S o, jetzt pass mal auf, lieber Rudi! Ich erklär dir jetzt mal was. Ach ja, ich rede dich jetzt einfach mal mit Du an. Das bist du ja gewöhnt. Vor allem einer hat dich immer gnadenlos angeduzt. Du weißt schon, dieser Waldemar Hartmann, der Sportmoderator, der leider überhaupt nicht so drollig ist, wie er aussieht. Waldi wird der Mann genannt, als wäre er ein Schoßhündchen. Das ist der Mann, den die Süddeutsche Zeitung mal als Duzmaschine bezeichnet hat, nun wahrlich nicht. Aber dazu später mehr. Vielleicht ahnst du ja schon, weshalb ich mich an dich wende. Es geht um dein Gespräch mit Waldemar Hartmann auf Nius.

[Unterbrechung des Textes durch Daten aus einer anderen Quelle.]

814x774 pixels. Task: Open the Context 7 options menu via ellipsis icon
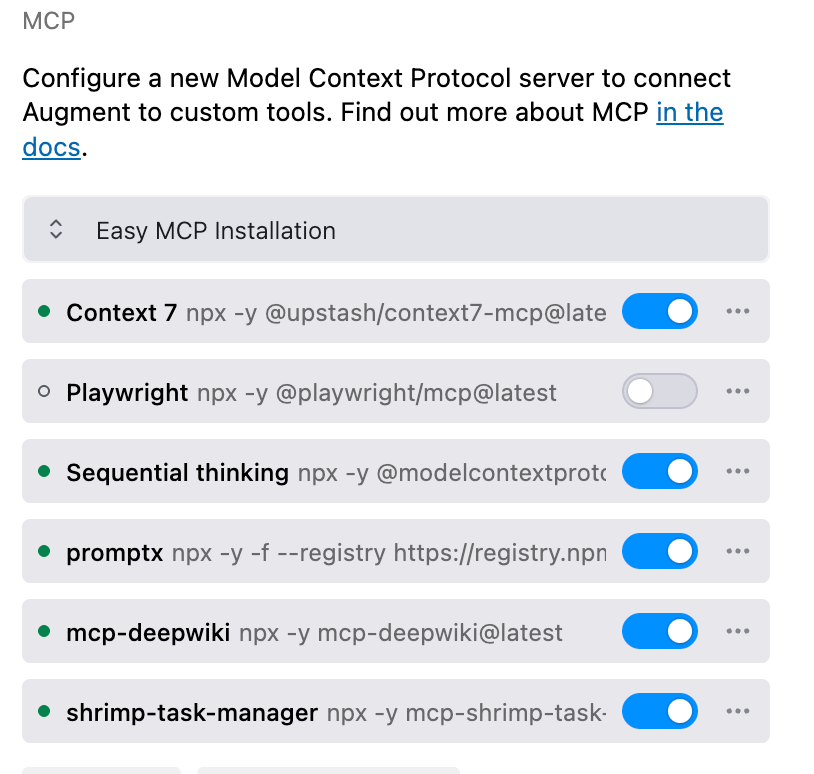tap(738, 311)
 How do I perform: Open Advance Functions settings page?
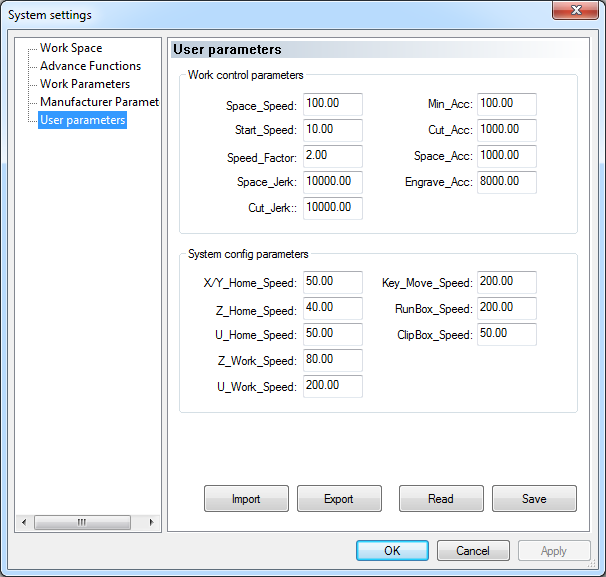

Nius? Hast du dir mal Gedanken darüber gemacht, was sich hinter diesem merkwürdigen Namen verbirgt? Bist du vom DFB, bei dem du ja als Direktor für die Nationalmannschaften einen hohen Posten bekleidest, irgendwie gebrieft worden, worauf du dich da einlässt? Abgeraten hat dir ja offenbar niemand im DFB von einem Auftritt bei diesem Onlinemedium, zu dessen Grundingredienzien eine tägliche Portion Rassimus gehört. Aber vielleicht hast du ja auch niemanden gefragt. Aufgetreten bist du jedenfalls im schicken Polohemd mit dem Adler auf der Brust und den vier Sternen für die vier Weltmeisterschaften, die Deutschland gewonnen hat.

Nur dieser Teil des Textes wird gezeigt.